When relevant, I include expectations (E) and the prior reading (P).

The Good

  • Earnings season (with reports in from 92% of the S&P 500 companies) has been excellent on nearly all fronts. John Butters (FactSet) summarizes his “Key Metrics.” The entire report is loaded with valuable information.

    Earnings Scorecard:

    For Q3 2018 (with 92% of the companies in the S&P 500 reporting actual results for the quarter), 78%

    of S&P 500 companies have reported a positive EPS surprise and 61% have reported a positive sales surprise.

  • Earnings Growth:

    For Q3 2018, the blended earnings growth rate for the S&P 500 is 25.7%. If 25.7% is the actual growth

    rate for the quarter, it will mark the highest earnings growth since Q3 2010.

    Earnings Revisions:

    On September 30, the estimated earnings growth rate for Q3 2018 was 19.3%. All eleven sectors have

    higher growth rates today (compared to September 30) due to positive EPS surprises and upward revisions to EPS estimates.

    Earnings Guidance:

    For Q4 2018, 61 S&P 500 companies have issued negative EPS guidance and 27 S&P 500 companies

    have issued positive EPS guidance.

    Valuation:

    The forward 12-month P/E ratio for the S&P 500 is 15.6. This P/E ratio is below the 5-year average (16.4) but

    above the 10-year average (14.5).

    He also notes that companies have not been rewarded for good results but have been punished for misses.
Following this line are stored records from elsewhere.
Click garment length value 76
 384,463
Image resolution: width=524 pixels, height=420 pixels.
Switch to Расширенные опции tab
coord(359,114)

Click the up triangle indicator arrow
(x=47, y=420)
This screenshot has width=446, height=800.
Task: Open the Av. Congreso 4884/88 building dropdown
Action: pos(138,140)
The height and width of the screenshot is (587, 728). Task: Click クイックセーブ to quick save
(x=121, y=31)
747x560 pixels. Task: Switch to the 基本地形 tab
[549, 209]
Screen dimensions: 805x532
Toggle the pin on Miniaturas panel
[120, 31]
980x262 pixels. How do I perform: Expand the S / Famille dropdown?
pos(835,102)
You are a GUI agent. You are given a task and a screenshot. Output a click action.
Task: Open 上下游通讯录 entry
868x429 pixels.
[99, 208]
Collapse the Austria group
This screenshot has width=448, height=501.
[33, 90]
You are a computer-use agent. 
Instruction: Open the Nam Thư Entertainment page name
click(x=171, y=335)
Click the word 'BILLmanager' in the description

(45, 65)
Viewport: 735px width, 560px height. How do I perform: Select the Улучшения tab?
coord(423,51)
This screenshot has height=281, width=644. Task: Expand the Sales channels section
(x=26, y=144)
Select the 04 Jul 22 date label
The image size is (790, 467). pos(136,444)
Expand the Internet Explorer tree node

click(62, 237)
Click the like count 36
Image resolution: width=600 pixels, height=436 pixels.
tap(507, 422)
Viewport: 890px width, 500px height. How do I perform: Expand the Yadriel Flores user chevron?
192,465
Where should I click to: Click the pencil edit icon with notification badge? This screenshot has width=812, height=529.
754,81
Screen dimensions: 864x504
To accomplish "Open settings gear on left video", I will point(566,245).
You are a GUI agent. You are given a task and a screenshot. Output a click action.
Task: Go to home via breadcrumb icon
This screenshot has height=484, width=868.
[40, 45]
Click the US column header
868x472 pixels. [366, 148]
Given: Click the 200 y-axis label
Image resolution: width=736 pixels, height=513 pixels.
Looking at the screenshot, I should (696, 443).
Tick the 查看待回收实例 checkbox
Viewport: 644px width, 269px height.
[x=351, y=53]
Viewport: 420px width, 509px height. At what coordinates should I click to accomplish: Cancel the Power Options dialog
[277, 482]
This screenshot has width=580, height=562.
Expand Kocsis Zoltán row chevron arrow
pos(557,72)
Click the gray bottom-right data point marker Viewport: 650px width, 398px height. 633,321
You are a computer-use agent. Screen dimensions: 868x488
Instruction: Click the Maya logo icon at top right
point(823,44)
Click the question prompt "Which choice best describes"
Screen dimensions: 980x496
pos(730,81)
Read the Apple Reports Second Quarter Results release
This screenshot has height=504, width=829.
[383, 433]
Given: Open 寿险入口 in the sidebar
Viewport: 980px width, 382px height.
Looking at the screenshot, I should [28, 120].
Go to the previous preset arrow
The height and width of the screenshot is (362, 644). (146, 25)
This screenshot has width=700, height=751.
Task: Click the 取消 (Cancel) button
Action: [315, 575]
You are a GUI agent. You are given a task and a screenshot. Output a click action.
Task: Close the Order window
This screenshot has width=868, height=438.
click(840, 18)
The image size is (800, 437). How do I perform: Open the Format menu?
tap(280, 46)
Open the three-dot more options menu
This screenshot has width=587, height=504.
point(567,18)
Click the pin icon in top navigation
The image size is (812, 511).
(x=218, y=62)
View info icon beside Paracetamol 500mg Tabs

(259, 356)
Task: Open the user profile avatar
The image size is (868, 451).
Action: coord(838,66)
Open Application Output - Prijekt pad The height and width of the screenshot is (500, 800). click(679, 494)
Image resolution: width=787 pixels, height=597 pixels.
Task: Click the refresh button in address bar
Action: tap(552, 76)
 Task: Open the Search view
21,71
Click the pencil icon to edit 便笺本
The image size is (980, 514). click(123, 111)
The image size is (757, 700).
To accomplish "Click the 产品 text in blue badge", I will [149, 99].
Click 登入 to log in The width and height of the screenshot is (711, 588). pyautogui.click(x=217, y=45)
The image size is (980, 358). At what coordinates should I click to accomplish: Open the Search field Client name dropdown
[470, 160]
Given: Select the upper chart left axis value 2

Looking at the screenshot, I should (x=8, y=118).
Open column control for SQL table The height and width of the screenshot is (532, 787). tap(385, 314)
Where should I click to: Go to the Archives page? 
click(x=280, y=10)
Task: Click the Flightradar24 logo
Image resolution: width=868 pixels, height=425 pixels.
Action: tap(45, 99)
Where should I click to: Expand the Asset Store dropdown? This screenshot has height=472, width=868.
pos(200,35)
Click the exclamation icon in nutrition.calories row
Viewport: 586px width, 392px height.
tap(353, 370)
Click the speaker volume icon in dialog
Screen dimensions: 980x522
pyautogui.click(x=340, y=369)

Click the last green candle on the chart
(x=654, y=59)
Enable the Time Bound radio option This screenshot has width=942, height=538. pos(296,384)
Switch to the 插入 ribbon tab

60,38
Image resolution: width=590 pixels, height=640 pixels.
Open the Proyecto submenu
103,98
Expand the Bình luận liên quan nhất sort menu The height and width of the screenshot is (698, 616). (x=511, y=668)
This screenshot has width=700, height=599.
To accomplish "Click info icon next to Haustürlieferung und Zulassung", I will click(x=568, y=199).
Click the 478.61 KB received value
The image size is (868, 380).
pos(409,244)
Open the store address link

  • Retail sales increased 0.8%. P -0.1% revised from a gain of 0.1%. E 0.5%. Jill Mislinski looks at the longer history of this series, including several interesting charts. Here is a good example.
  • Sentiment turns bearisha contrary indicator. Last week we illustrated individual sentiment. This week David Templeton (HORAN) highlights the low exposure of the National Association of Active Investment Managers (NAAIM). He observes that the exposure level is near that of the 2016 low. Having attended their conference last week, I can personally confirm his conclusions.
  • The Bad

  • Philly Fed registered 12.9 P 22.2 E 20.5. I am including this since a recent academic article showed that the report can move markets. Hardly anyone knows the sample size or how it is chosen. No one knows the margin of error. Few understand how to interpret a diffusion index. It is just another number that people chart and compare to prior readings. In that view, lower means a slower pace of growth and is therefore bad.
  • NFIB small business optimism declined to 107.4 P 107.9 E 108. I am scoring this as “bad” because of my rules on prior readings and expectations. David Templeton (HORAN) points out that the report was still strong, down only slightly from the 45-year high from August. See his report for more detail on the relevant components.
  • Industrial production increased only 0.1% E 0.3% P 0.2% revised down from 0.3%.
    Steven Hansen (GEI) takes his customary deep dive, looking at moving averages and year-over-year data, as well as the upward revisions.
  • Initial jobless claims increased to 216K E and P 214K.
  • Brexit turmoil creates both uncertainty and another threat to global growth. (The Economist). There is criticism of Prime Minister May’s plan from all sides.
  • The Ugly

    Wildfires. Not only larger, but different in character. Fast-moving and destroying large swaths of territory. The loss of life and property is correspondingly higher. One mission is to provide as much help, as quickly as possible. Later there will be time to ponder needed changes in public policy.